A non denominational service of marriage which included a nice touch that I had never come across. The rings were passed round all the guests to warm them with everyone’s love. Karen and Martin obviously quite like each other although Martin at times had to ask what he had to say
and was asked to look at Karen when he was saying it. The weather held up and after a lunch and a swig of champers it was back to the boat in a spirit of bonhomie. Martin’s brother made a spectacular effort to get there as he has MS. The big guys, with lots of mountain experience, constructed a stretcher with wheel and got him there and back with minimum of fuss. Heavens opened as we waited for the boats to take us back to Elgol. I went slightly higher to take snap of the brollies when I put a foot knee-deep in a bog hole. Much hilarity and even a couple of snaps taken of me sprachling about trying to dry the sock in the pouring rain. Boats arrived and soon all loaded up and making our way back to Elgol. Had a good chat with the skipper on the way back and even here there is a decline in the fishing. Caught up on the tensions ashore between the two rivals in the boat trip stakes, none among the skippers. Corry, may not have the correct spelling, was not impressed by the day and was relieved to get back home. Out of time to upload so next post for the sad dog.

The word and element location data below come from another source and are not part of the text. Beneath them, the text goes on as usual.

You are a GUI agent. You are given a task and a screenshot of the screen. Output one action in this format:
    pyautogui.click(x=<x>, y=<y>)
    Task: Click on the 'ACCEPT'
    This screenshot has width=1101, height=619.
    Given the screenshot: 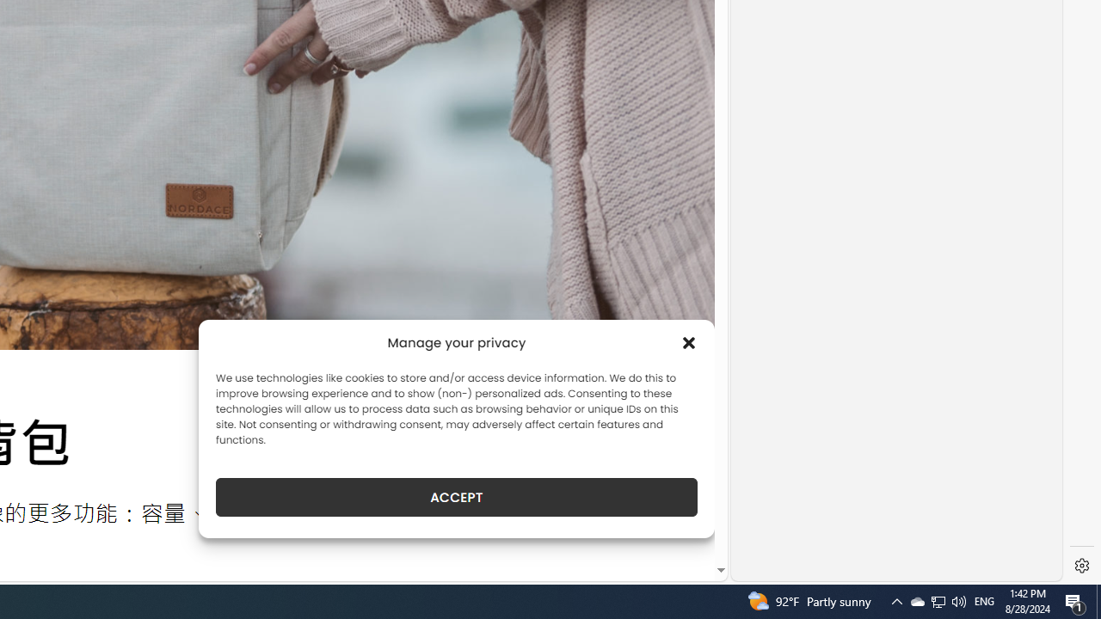 What is the action you would take?
    pyautogui.click(x=457, y=497)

And finally back to Kyleakin Hall for a rip-roaring dance with an extremely good ceilidh band, including the very talented Mr Cameron from Glenelg, on the box. After a good few wee ceilidhs round the hall and a fine buffet this was all worked of with a series of Strip the Willows, Virginia waltzes, Boston two steps and not very slow Canadian Barn dances. The fitness levels showed up but giving up is not an option and by the time I left the dance floor after a fine dance with the lovely bride the black shirt looked cool with its silken sweat soaked appearance. All that was left was a reflective drive back, passing martens, stags and mountain hares on the way home. A fine day with lots of unforgettable memories, like the day before when Eachain’s was laid to rest. It was a honor to be at both events and to be able to appreciate lives both past and present. Leaving the Hall for home the view to the North was special in many ways and made for even more reflection.
Feel so fortunate to have lived and shared these events and to be connected to both events and people in them.